A Clearer Understanding Of The Rodriguez Phenomena

I’m still trying to understand how Sixto Rodriguez, an American musician from Detroit, could have become a huge record seller in South Africa without having learned about it for thirty years. Of course, if I went to see the documentary, Looking For Sugarman, that might explain everything, but that’s too easy.

Back in the Seventies I had a neighbor who brought over some albums that his uncle’s “record company” made. These were records from Neil Young, Joni Mitchell, Jackson Browne and other popular recording artists that this guy’s uncle bootlegged and sold to foreign countries including South Africa. This makes sense since there was a ban on importing records and entertainers to South Africa to protest Apartheid so the distributors in South Africa wouldn’t be calling the American record companies to request more product and thus rat out their only source, the bootleggers.

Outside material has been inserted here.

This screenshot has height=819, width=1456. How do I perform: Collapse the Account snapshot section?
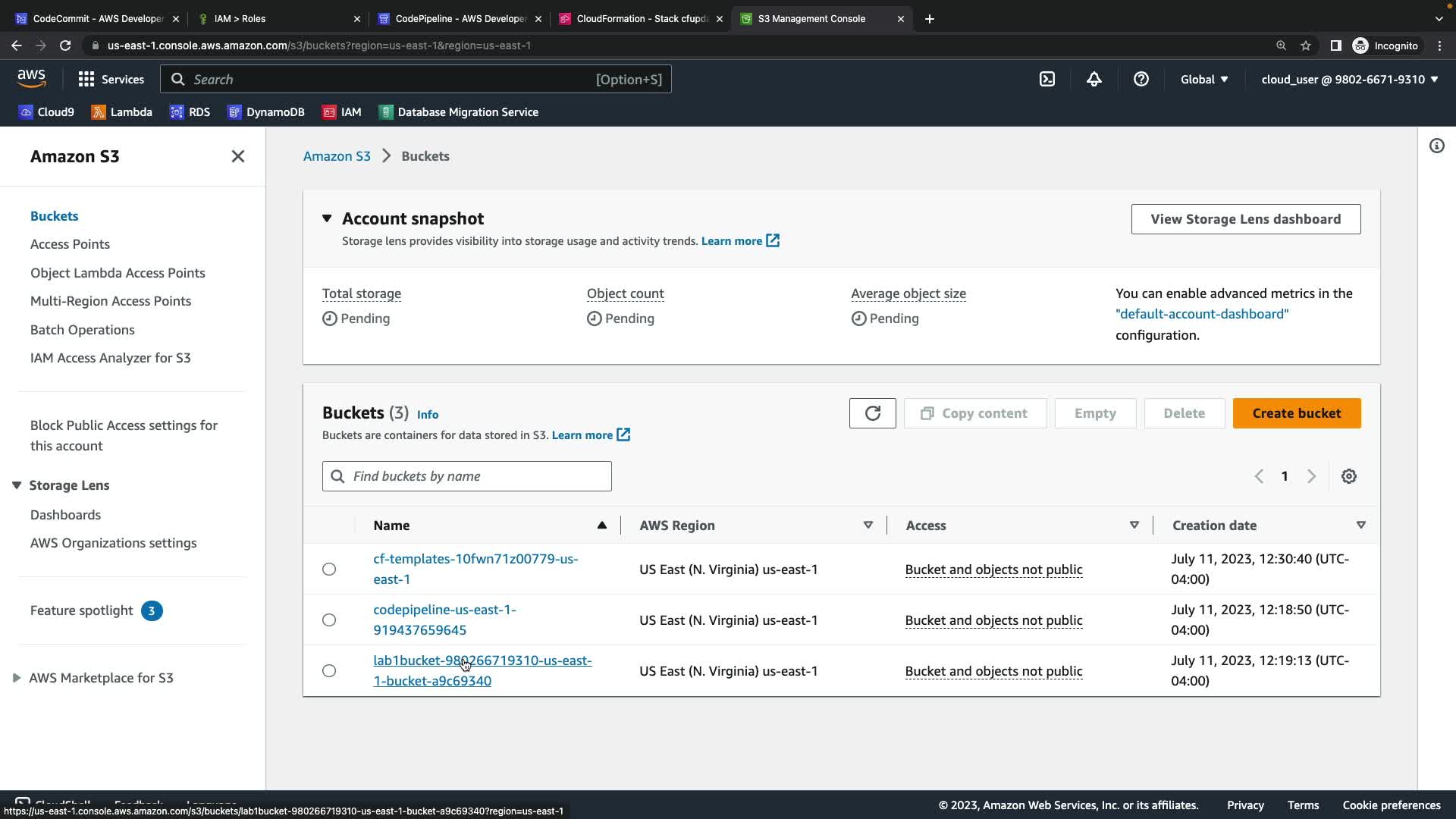click(x=327, y=218)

If a bootlegger gave Rodriguez’s albums to the South African distributors along with the records from the established stars the South Africans, cut off from the rest of Western Pop Culture, wouldn’t know the difference and might assume that Sixto Rodriguez was as big a star in America as Neil Young. Sixto would never know because his record company would never know and the bootleggers aren’t going to be telling nobody.

Now it makes sense. It is a matter of what my late father used to say: “timing is everything”. If there was an English speaking country we were boycotting now I could send a “bootleg” of my own CD and become a star. Of course my friend’s uncle who did the bootlegging was in prison when his nephew showed me his products. The strange thing to me at the time was that although the records sounded the same as the official versions they had completely different album covers.

The story of Sixto Rodriguez along with the current Olympic games TV coverage reminds me of another example of timing being “everything”; there was a young animation producer who got a contract to produce a TV movie called Animal Olympics. It was actually two made for TV movies; a two hour Winter Olympics and a one hour Summer Olympics TV special that was about animals competing in the Olympics representing their species rather than nations.

The producer pre-sold the merchandising rights to the movies such as toys and comic books and when he decided the finished footage wasn’t exactly they way he envisioned it he started sinking the optioned merchandising money into the productions. After all, he reasoned, after the shows aired he’d recoup all the expenses and what could possible go wrong?

It was 1980 and in protest of the USSR invading Afghanistan the US boycotted the Olympics held that year in Moscow. It was the first time there was no Olympics for America since World War Two. Without the American athletes Russia had the best Olympics ever! But Animal Olympics never aired and he had to pay back the optioned merchandise money, which he spent on production.

Timing is everything and that means it can be both a great opportunity or your complete ruin.